ABOUT THIS TASK =
The response must consist of every line of the listing, reproduced verbatim.

____

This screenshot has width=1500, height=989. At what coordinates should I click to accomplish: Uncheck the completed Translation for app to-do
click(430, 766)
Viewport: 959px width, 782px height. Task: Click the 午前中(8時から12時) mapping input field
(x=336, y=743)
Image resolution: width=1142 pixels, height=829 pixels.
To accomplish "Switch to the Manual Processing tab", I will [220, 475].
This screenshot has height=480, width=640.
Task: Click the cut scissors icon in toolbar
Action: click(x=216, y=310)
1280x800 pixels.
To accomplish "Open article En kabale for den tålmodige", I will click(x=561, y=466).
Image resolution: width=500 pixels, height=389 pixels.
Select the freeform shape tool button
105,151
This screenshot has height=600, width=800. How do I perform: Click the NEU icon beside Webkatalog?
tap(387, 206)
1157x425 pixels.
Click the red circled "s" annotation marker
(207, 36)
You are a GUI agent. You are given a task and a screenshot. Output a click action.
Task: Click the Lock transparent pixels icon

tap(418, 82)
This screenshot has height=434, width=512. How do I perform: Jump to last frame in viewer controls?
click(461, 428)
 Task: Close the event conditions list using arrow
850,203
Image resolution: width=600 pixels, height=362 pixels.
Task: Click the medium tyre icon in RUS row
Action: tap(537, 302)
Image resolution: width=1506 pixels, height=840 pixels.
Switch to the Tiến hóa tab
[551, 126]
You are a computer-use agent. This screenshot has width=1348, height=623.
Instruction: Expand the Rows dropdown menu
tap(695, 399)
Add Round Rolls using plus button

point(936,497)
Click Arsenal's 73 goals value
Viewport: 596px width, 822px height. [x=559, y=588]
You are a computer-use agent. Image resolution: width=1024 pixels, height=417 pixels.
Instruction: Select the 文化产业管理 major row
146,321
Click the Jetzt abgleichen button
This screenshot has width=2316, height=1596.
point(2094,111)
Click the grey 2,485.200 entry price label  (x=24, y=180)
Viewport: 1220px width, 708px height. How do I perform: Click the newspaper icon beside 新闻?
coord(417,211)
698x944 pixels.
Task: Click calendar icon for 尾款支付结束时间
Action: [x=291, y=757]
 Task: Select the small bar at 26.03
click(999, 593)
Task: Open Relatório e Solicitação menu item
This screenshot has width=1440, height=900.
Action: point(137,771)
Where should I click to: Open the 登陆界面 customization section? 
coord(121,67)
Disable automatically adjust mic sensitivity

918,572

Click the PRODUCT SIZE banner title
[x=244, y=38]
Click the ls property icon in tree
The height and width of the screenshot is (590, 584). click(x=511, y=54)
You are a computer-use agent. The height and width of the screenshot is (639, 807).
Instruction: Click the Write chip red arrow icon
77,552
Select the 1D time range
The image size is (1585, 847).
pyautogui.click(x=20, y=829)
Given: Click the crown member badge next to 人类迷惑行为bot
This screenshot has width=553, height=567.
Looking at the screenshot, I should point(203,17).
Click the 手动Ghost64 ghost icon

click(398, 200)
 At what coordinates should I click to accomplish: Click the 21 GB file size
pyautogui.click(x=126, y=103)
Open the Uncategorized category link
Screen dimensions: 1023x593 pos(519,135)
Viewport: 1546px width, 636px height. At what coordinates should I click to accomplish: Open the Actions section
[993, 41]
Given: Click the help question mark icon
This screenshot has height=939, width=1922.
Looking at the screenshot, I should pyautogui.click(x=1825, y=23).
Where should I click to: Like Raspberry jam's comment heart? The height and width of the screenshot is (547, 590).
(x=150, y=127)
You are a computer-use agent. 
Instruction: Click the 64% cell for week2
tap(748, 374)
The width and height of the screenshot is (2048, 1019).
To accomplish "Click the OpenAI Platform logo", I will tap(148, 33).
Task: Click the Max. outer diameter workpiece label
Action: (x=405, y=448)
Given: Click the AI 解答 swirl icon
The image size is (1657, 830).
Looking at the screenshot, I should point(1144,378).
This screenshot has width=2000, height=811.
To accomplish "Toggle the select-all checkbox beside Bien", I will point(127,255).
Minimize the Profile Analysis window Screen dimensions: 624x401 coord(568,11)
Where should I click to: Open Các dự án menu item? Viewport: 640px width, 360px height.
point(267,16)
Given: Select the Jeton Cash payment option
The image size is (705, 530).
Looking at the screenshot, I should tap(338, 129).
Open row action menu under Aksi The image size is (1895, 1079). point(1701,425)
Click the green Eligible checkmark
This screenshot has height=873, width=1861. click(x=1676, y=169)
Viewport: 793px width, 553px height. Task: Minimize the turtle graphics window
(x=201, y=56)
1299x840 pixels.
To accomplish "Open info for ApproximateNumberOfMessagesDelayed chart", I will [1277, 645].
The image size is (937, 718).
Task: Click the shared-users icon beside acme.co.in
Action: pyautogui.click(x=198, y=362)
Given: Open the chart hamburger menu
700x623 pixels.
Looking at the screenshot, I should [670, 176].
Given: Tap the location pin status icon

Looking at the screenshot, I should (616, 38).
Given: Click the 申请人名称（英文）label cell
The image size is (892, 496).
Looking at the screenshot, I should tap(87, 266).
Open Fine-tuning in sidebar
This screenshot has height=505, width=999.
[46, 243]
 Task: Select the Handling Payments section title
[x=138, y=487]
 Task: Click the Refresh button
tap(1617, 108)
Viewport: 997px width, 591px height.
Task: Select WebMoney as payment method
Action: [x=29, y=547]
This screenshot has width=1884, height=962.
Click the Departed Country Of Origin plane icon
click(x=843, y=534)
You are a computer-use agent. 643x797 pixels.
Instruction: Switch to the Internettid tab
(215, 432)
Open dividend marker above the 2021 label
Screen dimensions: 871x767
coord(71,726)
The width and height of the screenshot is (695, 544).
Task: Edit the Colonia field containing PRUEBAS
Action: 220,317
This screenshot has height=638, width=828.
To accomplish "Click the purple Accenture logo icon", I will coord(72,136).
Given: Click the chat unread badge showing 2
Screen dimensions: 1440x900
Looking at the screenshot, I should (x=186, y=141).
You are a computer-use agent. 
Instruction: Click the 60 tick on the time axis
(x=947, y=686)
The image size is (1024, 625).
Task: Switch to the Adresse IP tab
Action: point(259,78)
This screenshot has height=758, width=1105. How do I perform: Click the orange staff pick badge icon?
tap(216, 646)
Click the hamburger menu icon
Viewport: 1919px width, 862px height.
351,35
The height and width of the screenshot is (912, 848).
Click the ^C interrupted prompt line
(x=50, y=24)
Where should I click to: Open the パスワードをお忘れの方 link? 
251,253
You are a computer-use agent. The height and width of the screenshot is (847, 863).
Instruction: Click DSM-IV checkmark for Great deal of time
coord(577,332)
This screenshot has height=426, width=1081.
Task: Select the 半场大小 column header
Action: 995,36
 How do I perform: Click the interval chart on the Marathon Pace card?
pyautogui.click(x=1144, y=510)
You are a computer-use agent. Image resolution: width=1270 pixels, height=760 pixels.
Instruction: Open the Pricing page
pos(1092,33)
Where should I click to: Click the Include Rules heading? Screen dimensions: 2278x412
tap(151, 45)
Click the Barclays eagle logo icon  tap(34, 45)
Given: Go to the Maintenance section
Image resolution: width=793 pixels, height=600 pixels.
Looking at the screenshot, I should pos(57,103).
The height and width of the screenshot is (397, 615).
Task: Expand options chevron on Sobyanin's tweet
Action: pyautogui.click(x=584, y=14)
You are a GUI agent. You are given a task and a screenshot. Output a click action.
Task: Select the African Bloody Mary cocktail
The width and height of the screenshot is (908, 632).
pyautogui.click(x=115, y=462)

____

RESPONSE BOX =
This screenshot has width=1500, height=989. At what coordinates should I click to accomplish: Uncheck the completed Translation for app to-do
click(430, 766)
Viewport: 959px width, 782px height. Task: Click the 午前中(8時から12時) mapping input field
(x=336, y=743)
Image resolution: width=1142 pixels, height=829 pixels.
To accomplish "Switch to the Manual Processing tab", I will [220, 475].
This screenshot has height=480, width=640.
Task: Click the cut scissors icon in toolbar
Action: click(x=216, y=310)
1280x800 pixels.
To accomplish "Open article En kabale for den tålmodige", I will click(x=561, y=466).
Image resolution: width=500 pixels, height=389 pixels.
Select the freeform shape tool button
105,151
This screenshot has height=600, width=800. How do I perform: Click the NEU icon beside Webkatalog?
tap(387, 206)
1157x425 pixels.
Click the red circled "s" annotation marker
(207, 36)
You are a GUI agent. You are given a task and a screenshot. Output a click action.
Task: Click the Lock transparent pixels icon

tap(418, 82)
This screenshot has height=434, width=512. How do I perform: Jump to last frame in viewer controls?
click(461, 428)
 Task: Close the event conditions list using arrow
850,203
Image resolution: width=600 pixels, height=362 pixels.
Task: Click the medium tyre icon in RUS row
Action: tap(537, 302)
Image resolution: width=1506 pixels, height=840 pixels.
Switch to the Tiến hóa tab
[551, 126]
You are a computer-use agent. This screenshot has width=1348, height=623.
Instruction: Expand the Rows dropdown menu
tap(695, 399)
Add Round Rolls using plus button

point(936,497)
Click Arsenal's 73 goals value
Viewport: 596px width, 822px height. [x=559, y=588]
You are a computer-use agent. Image resolution: width=1024 pixels, height=417 pixels.
Instruction: Select the 文化产业管理 major row
146,321
Click the Jetzt abgleichen button
This screenshot has width=2316, height=1596.
point(2094,111)
Click the grey 2,485.200 entry price label  (x=24, y=180)
Viewport: 1220px width, 708px height. How do I perform: Click the newspaper icon beside 新闻?
coord(417,211)
698x944 pixels.
Task: Click calendar icon for 尾款支付结束时间
Action: [x=291, y=757]
 Task: Select the small bar at 26.03
click(999, 593)
Task: Open Relatório e Solicitação menu item
This screenshot has width=1440, height=900.
Action: point(137,771)
Where should I click to: Open the 登陆界面 customization section? 
coord(121,67)
Disable automatically adjust mic sensitivity

918,572

Click the PRODUCT SIZE banner title
[x=244, y=38]
Click the ls property icon in tree
The height and width of the screenshot is (590, 584). click(x=511, y=54)
You are a computer-use agent. The height and width of the screenshot is (639, 807).
Instruction: Click the Write chip red arrow icon
77,552
Select the 1D time range
The image size is (1585, 847).
pyautogui.click(x=20, y=829)
Given: Click the crown member badge next to 人类迷惑行为bot
This screenshot has width=553, height=567.
Looking at the screenshot, I should point(203,17).
Click the 手动Ghost64 ghost icon

click(398, 200)
 At what coordinates should I click to accomplish: Click the 21 GB file size
pyautogui.click(x=126, y=103)
Open the Uncategorized category link
Screen dimensions: 1023x593 pos(519,135)
Viewport: 1546px width, 636px height. At what coordinates should I click to accomplish: Open the Actions section
[993, 41]
Given: Click the help question mark icon
This screenshot has height=939, width=1922.
Looking at the screenshot, I should pyautogui.click(x=1825, y=23).
Where should I click to: Like Raspberry jam's comment heart? The height and width of the screenshot is (547, 590).
(x=150, y=127)
You are a computer-use agent. 
Instruction: Click the 64% cell for week2
tap(748, 374)
The width and height of the screenshot is (2048, 1019).
To accomplish "Click the OpenAI Platform logo", I will tap(148, 33).
Task: Click the Max. outer diameter workpiece label
Action: (x=405, y=448)
Given: Click the AI 解答 swirl icon
The image size is (1657, 830).
Looking at the screenshot, I should point(1144,378).
This screenshot has width=2000, height=811.
To accomplish "Toggle the select-all checkbox beside Bien", I will point(127,255).
Minimize the Profile Analysis window Screen dimensions: 624x401 coord(568,11)
Where should I click to: Open Các dự án menu item? Viewport: 640px width, 360px height.
point(267,16)
Given: Select the Jeton Cash payment option
The image size is (705, 530).
Looking at the screenshot, I should tap(338, 129).
Open row action menu under Aksi The image size is (1895, 1079). point(1701,425)
Click the green Eligible checkmark
This screenshot has height=873, width=1861. click(x=1676, y=169)
Viewport: 793px width, 553px height. Task: Minimize the turtle graphics window
(x=201, y=56)
1299x840 pixels.
To accomplish "Open info for ApproximateNumberOfMessagesDelayed chart", I will [1277, 645].
The image size is (937, 718).
Task: Click the shared-users icon beside acme.co.in
Action: pyautogui.click(x=198, y=362)
Given: Open the chart hamburger menu
700x623 pixels.
Looking at the screenshot, I should [670, 176].
Given: Tap the location pin status icon

Looking at the screenshot, I should (616, 38).
Given: Click the 申请人名称（英文）label cell
The image size is (892, 496).
Looking at the screenshot, I should tap(87, 266).
Open Fine-tuning in sidebar
This screenshot has height=505, width=999.
[46, 243]
 Task: Select the Handling Payments section title
[x=138, y=487]
 Task: Click the Refresh button
tap(1617, 108)
Viewport: 997px width, 591px height.
Task: Select WebMoney as payment method
Action: [x=29, y=547]
This screenshot has width=1884, height=962.
Click the Departed Country Of Origin plane icon
click(x=843, y=534)
You are a computer-use agent. 643x797 pixels.
Instruction: Switch to the Internettid tab
(215, 432)
Open dividend marker above the 2021 label
Screen dimensions: 871x767
coord(71,726)
The width and height of the screenshot is (695, 544).
Task: Edit the Colonia field containing PRUEBAS
Action: 220,317
This screenshot has height=638, width=828.
To accomplish "Click the purple Accenture logo icon", I will coord(72,136).
Given: Click the chat unread badge showing 2
Screen dimensions: 1440x900
Looking at the screenshot, I should (x=186, y=141).
You are a computer-use agent. 
Instruction: Click the 60 tick on the time axis
(x=947, y=686)
The image size is (1024, 625).
Task: Switch to the Adresse IP tab
Action: point(259,78)
This screenshot has height=758, width=1105. How do I perform: Click the orange staff pick badge icon?
tap(216, 646)
Click the hamburger menu icon
Viewport: 1919px width, 862px height.
351,35
The height and width of the screenshot is (912, 848).
Click the ^C interrupted prompt line
(x=50, y=24)
Where should I click to: Open the パスワードをお忘れの方 link? 
251,253
You are a computer-use agent. The height and width of the screenshot is (847, 863).
Instruction: Click DSM-IV checkmark for Great deal of time
coord(577,332)
This screenshot has height=426, width=1081.
Task: Select the 半场大小 column header
Action: 995,36
 How do I perform: Click the interval chart on the Marathon Pace card?
pyautogui.click(x=1144, y=510)
You are a computer-use agent. Image resolution: width=1270 pixels, height=760 pixels.
Instruction: Open the Pricing page
pos(1092,33)
Where should I click to: Click the Include Rules heading? Screen dimensions: 2278x412
tap(151, 45)
Click the Barclays eagle logo icon  tap(34, 45)
Given: Go to the Maintenance section
Image resolution: width=793 pixels, height=600 pixels.
Looking at the screenshot, I should pos(57,103).
The height and width of the screenshot is (397, 615).
Task: Expand options chevron on Sobyanin's tweet
Action: pyautogui.click(x=584, y=14)
You are a GUI agent. You are given a task and a screenshot. Output a click action.
Task: Select the African Bloody Mary cocktail
The width and height of the screenshot is (908, 632).
pyautogui.click(x=115, y=462)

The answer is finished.